Material on target coordinates
######

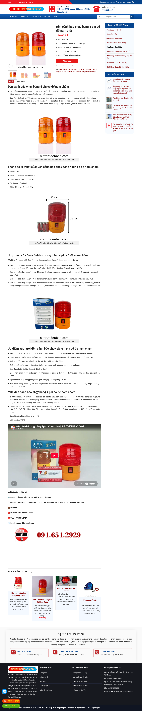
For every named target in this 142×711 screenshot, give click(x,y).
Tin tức (47, 17)
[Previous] (11, 46)
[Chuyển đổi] (132, 29)
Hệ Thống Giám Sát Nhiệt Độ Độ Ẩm (119, 57)
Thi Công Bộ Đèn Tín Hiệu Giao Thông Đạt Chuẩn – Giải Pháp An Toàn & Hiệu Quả (123, 127)
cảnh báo (52, 91)
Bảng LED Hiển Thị (113, 30)
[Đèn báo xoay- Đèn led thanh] (66, 581)
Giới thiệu (24, 17)
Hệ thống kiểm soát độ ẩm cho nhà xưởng (121, 80)
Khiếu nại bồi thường (79, 690)
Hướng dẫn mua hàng (79, 673)
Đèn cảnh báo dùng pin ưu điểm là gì (84, 71)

######

▶ [EXERCISE INSTRUCTIONS] Could you edit the lines from the one containing "cảnh báo (52, 91)" through the end of the material so that "mua hàng" becomes "đặt hàng", leave everything else as it is, and return only those lines?

▶ [RESULT FOR THIS EXERCISE]
cảnh báo (52, 91)
Bảng LED Hiển Thị (113, 30)
[Đèn báo xoay- Đèn led thanh] (66, 581)
Giới thiệu (24, 17)
Hệ thống kiểm soát độ ẩm cho nhà xưởng (121, 80)
Khiếu nại bồi thường (79, 690)
Hướng dẫn đặt hàng (79, 673)
Đèn cảnh báo dùng pin ưu điểm là gì (84, 71)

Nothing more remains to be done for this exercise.